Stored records
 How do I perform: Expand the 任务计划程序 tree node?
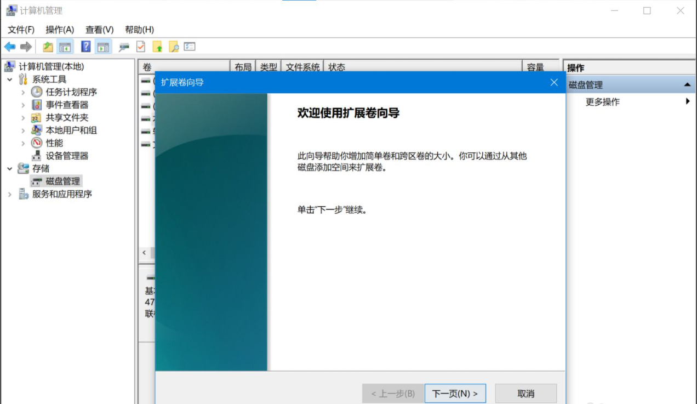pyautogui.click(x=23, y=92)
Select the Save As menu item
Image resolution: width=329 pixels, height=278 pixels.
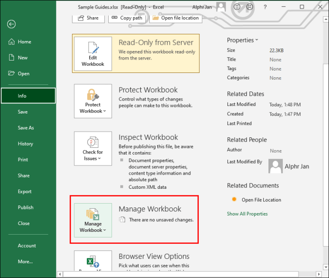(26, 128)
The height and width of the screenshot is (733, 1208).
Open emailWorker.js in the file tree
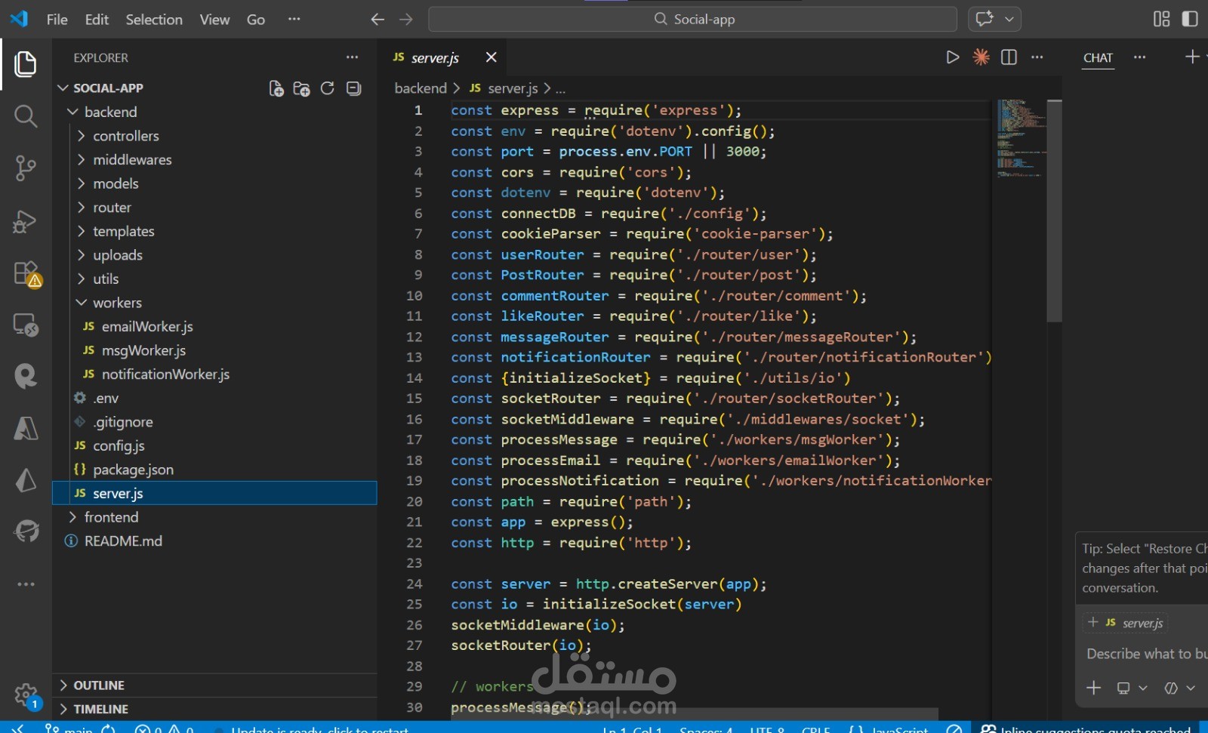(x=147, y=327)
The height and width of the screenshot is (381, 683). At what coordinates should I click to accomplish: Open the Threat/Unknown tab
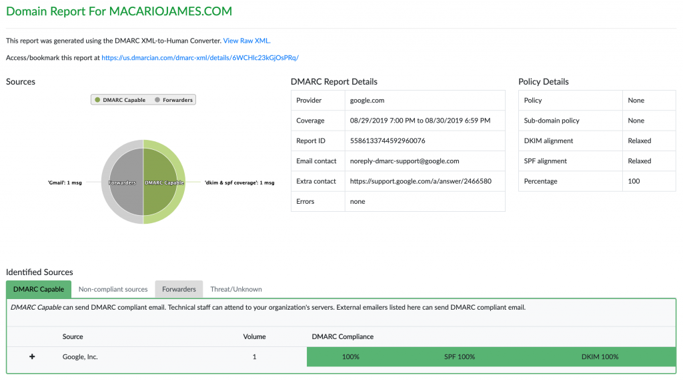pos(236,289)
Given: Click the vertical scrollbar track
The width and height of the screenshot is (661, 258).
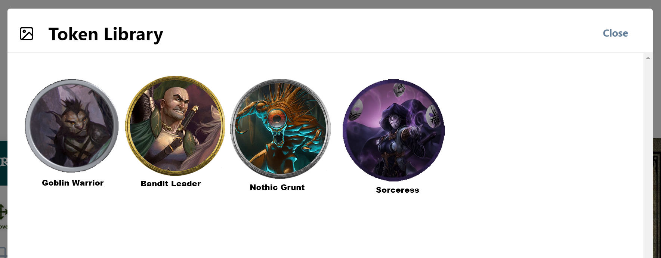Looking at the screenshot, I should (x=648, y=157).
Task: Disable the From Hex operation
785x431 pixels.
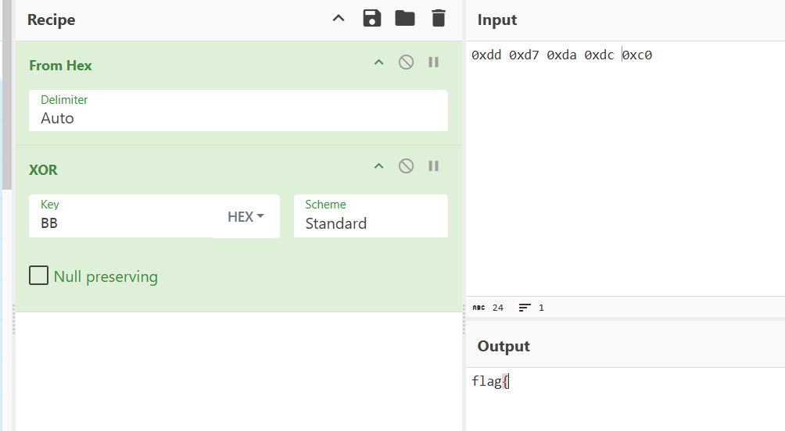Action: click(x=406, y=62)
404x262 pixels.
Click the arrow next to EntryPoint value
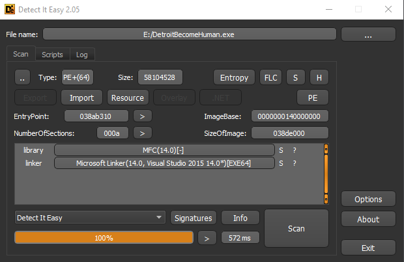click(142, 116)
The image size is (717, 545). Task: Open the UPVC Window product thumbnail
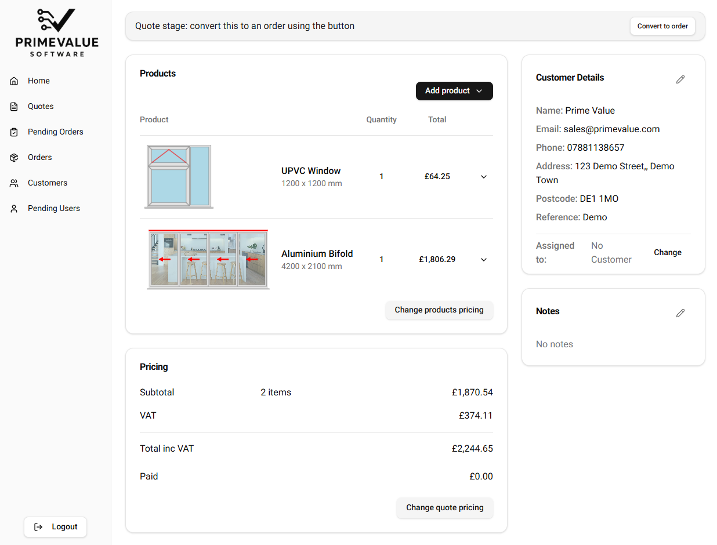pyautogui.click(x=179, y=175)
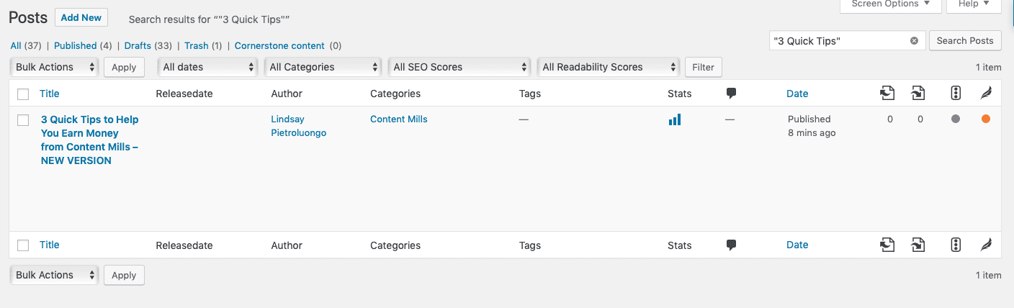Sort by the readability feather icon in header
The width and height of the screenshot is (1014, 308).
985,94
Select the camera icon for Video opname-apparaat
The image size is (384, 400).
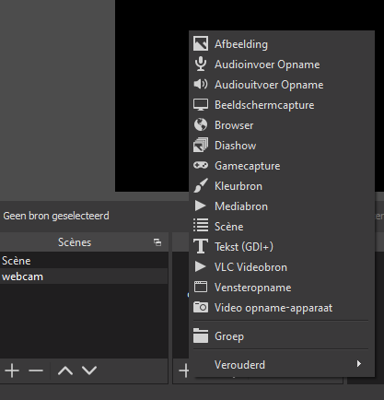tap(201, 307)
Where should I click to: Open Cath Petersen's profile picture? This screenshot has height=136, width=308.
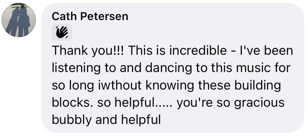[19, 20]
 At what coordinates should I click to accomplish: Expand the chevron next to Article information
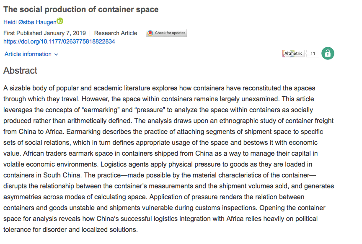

_Your goal_
Your answer must be an exact copy of the data above, minus its pictures.

_Solved exercise_
 How do I perform: Expand the 任务计划程序 tree node?
pyautogui.click(x=23, y=92)
Select the Save As menu item
Image resolution: width=329 pixels, height=278 pixels.
(26, 128)
The height and width of the screenshot is (733, 1208).
Open emailWorker.js in the file tree
(x=147, y=327)
The height and width of the screenshot is (381, 683). At what coordinates should I click to accomplish: Open the Threat/Unknown tab
pos(236,289)
Given: Click the vertical scrollbar track
The width and height of the screenshot is (661, 258).
Looking at the screenshot, I should (x=648, y=157).
Task: Disable the From Hex operation
785x431 pixels.
Action: click(x=406, y=62)
404x262 pixels.
Click the arrow next to EntryPoint value
click(142, 116)
The image size is (717, 545). Task: Open the UPVC Window product thumbnail
pyautogui.click(x=179, y=175)
Sort by the readability feather icon in header
The width and height of the screenshot is (1014, 308).
985,94
Select the camera icon for Video opname-apparaat
The image size is (384, 400).
tap(201, 307)
Where should I click to: Open Cath Petersen's profile picture? This screenshot has height=136, width=308.
[19, 20]
 At what coordinates should I click to accomplish: Expand the chevron next to Article information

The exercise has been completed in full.